• [Source excerpt]:

Another name to watch for is Nicolas Albiero, who won the B-final at last year’s World Championship Trials with a 51.96, which would have finished 6th in the A-final ahead of Harting. Drew Kibler finished 7th in the final last year, but given the depth of the 200 freestyle field this year, he appears to be shifting his focus to his primary events.

The Newcomers 

Though he’s competed at several junior-level international meets for the USA, Dare Rose has never qualified for a senior-level US International Roster. This could certainly be his year to do so. Rose, who qualified for his first US National Team this year, currently ranks as the 2nd fastest American this season with his 51.47 from the Pro Swim Series in Mission Viejo. The Cal swimmer narrowly missed qualifying for the World Championships last year, finishing 4th at Trials with a 51.40. Even if he doesn’t make the World Championships roster, Rose looks primed to challenge for a spot on the LEN U23 Championships and Pan American Games Rosters.

• [Aim 1]: Put everything in the records from the line containing "Deepak [421, 756]" down to the line containing "smartwatch (1044, 268)" into a JSON list of strings, one string per line, leaving out blank lines.

• [Available records]:
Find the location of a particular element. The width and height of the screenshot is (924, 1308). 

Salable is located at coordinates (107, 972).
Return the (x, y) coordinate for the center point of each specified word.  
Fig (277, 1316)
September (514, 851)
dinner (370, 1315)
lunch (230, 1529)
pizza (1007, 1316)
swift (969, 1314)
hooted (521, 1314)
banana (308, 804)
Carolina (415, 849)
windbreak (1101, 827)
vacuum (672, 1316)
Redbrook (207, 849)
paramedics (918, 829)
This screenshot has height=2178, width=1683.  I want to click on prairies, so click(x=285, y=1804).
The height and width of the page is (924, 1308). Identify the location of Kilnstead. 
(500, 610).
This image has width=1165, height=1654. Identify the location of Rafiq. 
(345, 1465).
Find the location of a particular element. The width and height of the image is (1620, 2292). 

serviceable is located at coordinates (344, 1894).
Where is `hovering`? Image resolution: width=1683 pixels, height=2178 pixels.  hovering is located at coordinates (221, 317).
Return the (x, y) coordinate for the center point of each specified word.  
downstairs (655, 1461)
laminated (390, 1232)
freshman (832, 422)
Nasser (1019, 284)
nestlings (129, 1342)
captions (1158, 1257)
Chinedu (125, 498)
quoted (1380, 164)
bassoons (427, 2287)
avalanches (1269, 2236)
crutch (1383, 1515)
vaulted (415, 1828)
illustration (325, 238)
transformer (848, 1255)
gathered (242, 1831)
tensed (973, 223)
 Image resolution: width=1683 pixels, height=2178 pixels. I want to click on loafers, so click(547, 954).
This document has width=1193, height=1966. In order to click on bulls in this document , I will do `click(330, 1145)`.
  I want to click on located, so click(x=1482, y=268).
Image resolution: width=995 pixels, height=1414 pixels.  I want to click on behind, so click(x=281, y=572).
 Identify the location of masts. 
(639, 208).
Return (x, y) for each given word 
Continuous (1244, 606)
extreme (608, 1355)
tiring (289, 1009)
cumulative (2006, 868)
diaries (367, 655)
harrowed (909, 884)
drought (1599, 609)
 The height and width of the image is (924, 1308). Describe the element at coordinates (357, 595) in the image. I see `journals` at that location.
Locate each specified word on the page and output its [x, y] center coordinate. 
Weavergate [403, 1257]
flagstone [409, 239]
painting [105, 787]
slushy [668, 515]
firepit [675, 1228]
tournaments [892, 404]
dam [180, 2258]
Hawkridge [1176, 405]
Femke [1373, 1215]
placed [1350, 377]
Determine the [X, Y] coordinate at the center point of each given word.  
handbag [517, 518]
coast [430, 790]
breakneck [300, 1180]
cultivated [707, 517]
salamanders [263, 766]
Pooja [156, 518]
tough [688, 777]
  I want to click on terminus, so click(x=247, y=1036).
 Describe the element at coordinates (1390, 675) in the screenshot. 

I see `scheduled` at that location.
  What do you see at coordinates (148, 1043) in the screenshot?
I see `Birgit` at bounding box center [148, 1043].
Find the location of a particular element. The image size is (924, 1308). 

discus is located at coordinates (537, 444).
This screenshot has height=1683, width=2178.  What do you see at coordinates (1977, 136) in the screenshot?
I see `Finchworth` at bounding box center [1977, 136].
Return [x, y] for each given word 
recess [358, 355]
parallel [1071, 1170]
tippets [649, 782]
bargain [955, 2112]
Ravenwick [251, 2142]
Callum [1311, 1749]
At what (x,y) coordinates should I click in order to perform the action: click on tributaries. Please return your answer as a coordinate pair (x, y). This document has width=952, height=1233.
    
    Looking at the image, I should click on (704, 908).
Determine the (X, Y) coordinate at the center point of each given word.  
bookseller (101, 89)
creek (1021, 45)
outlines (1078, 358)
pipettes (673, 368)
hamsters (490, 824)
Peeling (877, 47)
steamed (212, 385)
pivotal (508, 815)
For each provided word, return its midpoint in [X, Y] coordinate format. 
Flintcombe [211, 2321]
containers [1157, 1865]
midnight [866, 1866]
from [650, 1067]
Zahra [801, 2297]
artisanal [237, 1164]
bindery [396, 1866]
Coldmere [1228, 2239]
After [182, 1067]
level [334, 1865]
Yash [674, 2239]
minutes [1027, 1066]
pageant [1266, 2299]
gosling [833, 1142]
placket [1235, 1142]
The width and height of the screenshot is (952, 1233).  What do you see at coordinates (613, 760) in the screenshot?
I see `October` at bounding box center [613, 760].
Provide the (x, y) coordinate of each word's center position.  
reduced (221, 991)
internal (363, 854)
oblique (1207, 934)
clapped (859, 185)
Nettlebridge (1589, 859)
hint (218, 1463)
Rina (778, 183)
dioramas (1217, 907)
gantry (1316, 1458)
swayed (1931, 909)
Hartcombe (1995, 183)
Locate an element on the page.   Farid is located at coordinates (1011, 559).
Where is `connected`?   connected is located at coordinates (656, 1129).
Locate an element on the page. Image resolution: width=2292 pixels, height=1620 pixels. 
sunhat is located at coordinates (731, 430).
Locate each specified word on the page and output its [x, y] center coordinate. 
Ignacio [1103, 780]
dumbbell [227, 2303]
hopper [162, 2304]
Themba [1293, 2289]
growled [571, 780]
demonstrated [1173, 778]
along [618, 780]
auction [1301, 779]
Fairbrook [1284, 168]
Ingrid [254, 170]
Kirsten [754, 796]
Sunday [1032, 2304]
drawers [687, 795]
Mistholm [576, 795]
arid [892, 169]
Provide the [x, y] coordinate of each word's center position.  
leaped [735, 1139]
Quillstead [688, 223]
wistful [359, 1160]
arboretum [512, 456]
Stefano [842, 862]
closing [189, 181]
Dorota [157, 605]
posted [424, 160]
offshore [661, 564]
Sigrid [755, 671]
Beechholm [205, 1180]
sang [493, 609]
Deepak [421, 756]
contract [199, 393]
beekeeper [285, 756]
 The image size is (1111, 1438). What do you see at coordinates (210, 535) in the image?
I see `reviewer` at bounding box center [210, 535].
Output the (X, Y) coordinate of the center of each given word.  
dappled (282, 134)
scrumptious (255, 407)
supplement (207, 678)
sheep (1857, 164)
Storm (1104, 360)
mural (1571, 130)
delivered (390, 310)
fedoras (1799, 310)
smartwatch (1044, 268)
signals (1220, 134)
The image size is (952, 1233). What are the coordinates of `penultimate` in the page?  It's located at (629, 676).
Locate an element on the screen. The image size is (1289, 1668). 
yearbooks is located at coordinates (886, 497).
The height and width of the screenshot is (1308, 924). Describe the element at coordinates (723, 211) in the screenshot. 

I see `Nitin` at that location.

• [Aim 2]: Output the swimming passage again word for word.

• [Exercise answer 1]:
[
  "Deepak [421, 756]",
  "contract [199, 393]",
  "beekeeper [285, 756]",
  " The image size is (1111, 1438). What do you see at coordinates (210, 535) in the image?",
  "I see `reviewer` at bounding box center [210, 535].",
  "Output the (X, Y) coordinate of the center of each given word.  ",
  "dappled (282, 134)",
  "scrumptious (255, 407)",
  "supplement (207, 678)",
  "sheep (1857, 164)",
  "Storm (1104, 360)",
  "mural (1571, 130)",
  "delivered (390, 310)",
  "fedoras (1799, 310)",
  "smartwatch (1044, 268)"
]

• [Exercise answer 2]:
Another name to watch for is Nicolas Albiero, who won the B-final at last year’s World Championship Trials with a 51.96, which would have finished 6th in the A-final ahead of Harting. Drew Kibler finished 7th in the final last year, but given the depth of the 200 freestyle field this year, he appears to be shifting his focus to his primary events.

The Newcomers 

Though he’s competed at several junior-level international meets for the USA, Dare Rose has never qualified for a senior-level US International Roster. This could certainly be his year to do so. Rose, who qualified for his first US National Team this year, currently ranks as the 2nd fastest American this season with his 51.47 from the Pro Swim Series in Mission Viejo. The Cal swimmer narrowly missed qualifying for the World Championships last year, finishing 4th at Trials with a 51.40. Even if he doesn’t make the World Championships roster, Rose looks primed to challenge for a spot on the LEN U23 Championships and Pan American Games Rosters.